It is apparent from Grace Kimemia and her colleagues’ study that childbearing is an aspiration many couples share – be they HIV negative or positive. Often, however, the stigma the latter faces is so strong that they can become discouraged and eventually give up on their dreams of having children. Educational programs that sensitize communities on HIV-serodiscordancy can go a long way to dispel such negativities and boost confidence in couples’ decision-making processes about childbearing.

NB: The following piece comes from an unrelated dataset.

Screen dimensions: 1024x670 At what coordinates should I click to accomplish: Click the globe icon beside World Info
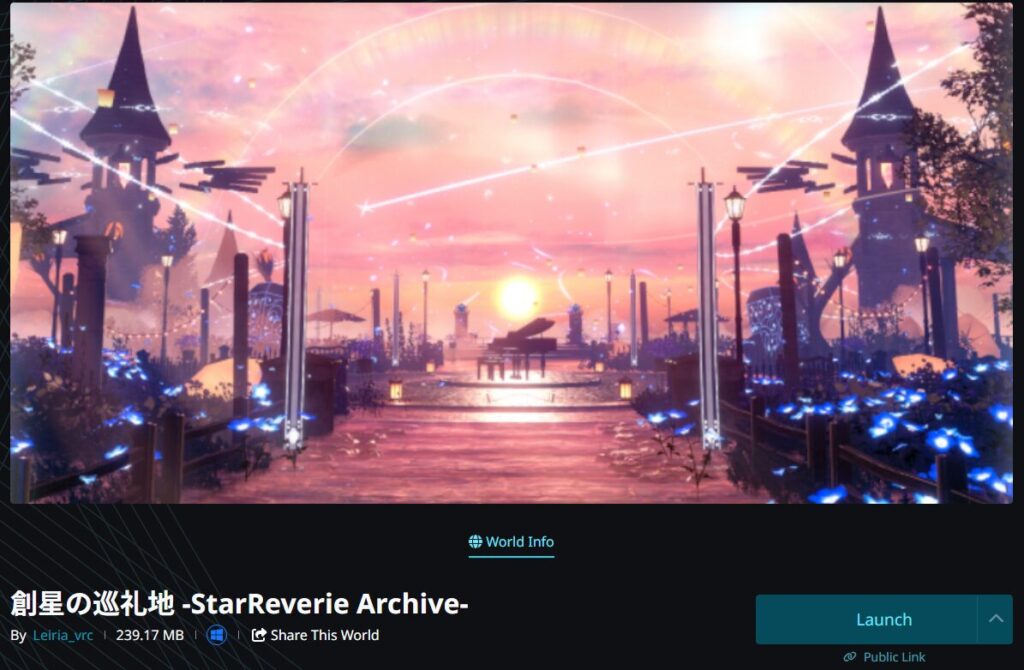tap(475, 541)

Improving couples’ access to HIV-serodiscordancy counseling and targeted services is important too (Stephenson et al., 2010), and so is the need to ensure that health care workers are sufficiently trained and empowered through varying capacity building interventions (Saleem et al. 2016). These interventions can improve access to and knowledge of contraception services for the former and adequately prepare the latter to deliver services that support the childbearing aspirations of mixed-status couples. As suggested in Bharat and Mahendra (2007), training programs for health care providers must be designed to promote self-reflection on their attitudes, values, biases, knowledge levels and practice in HIV care and to develop sensitivity to people’s right to care and treatment irrespective of their HIV status or mode of HIV acquisition.
Kimemia et al.’s work is produced by a group of researchers from the African Population and Health Research Center, Jomo Kenyatta University of Agriculture and Technology, University of Washington, FHI 360 and the Kenya Medical Research Institute.